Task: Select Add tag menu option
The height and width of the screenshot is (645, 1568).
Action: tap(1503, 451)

· · ·

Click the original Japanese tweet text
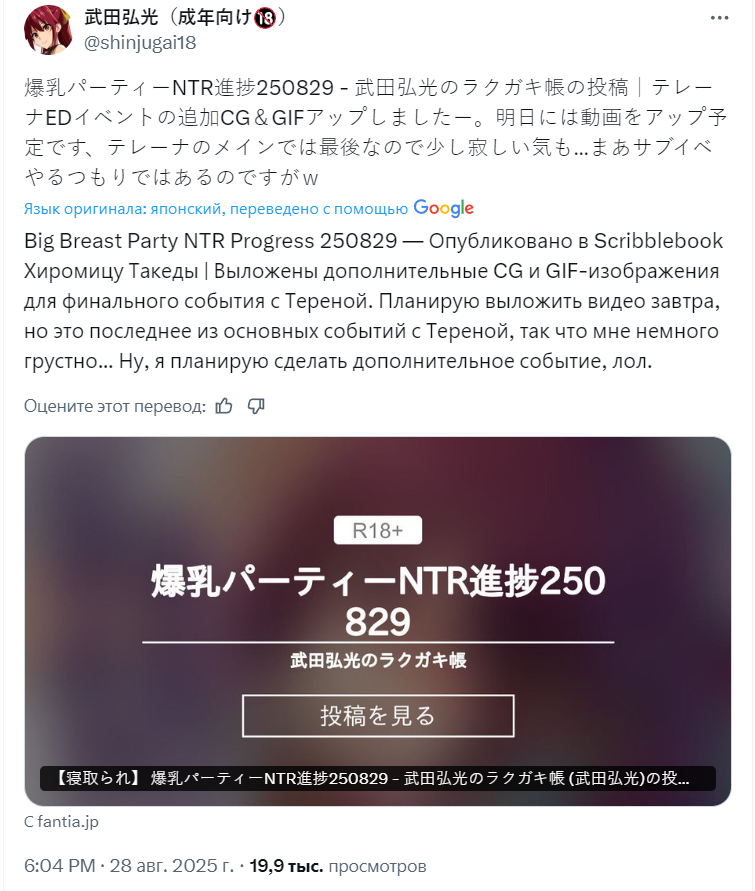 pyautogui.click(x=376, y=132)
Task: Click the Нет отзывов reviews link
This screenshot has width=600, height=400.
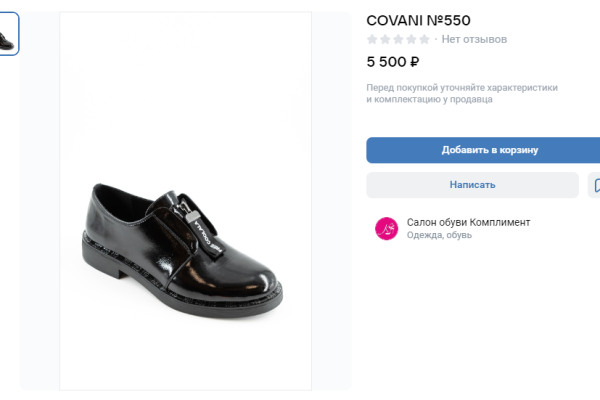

· · ·

*WHAT YOU SHOULD DO:*
Would you show each line of the listing above that has the string "Task"?

*SOLVED EXERCISE:*
Task: Select Add tag menu option
Task: Click the Нет отзывов reviews link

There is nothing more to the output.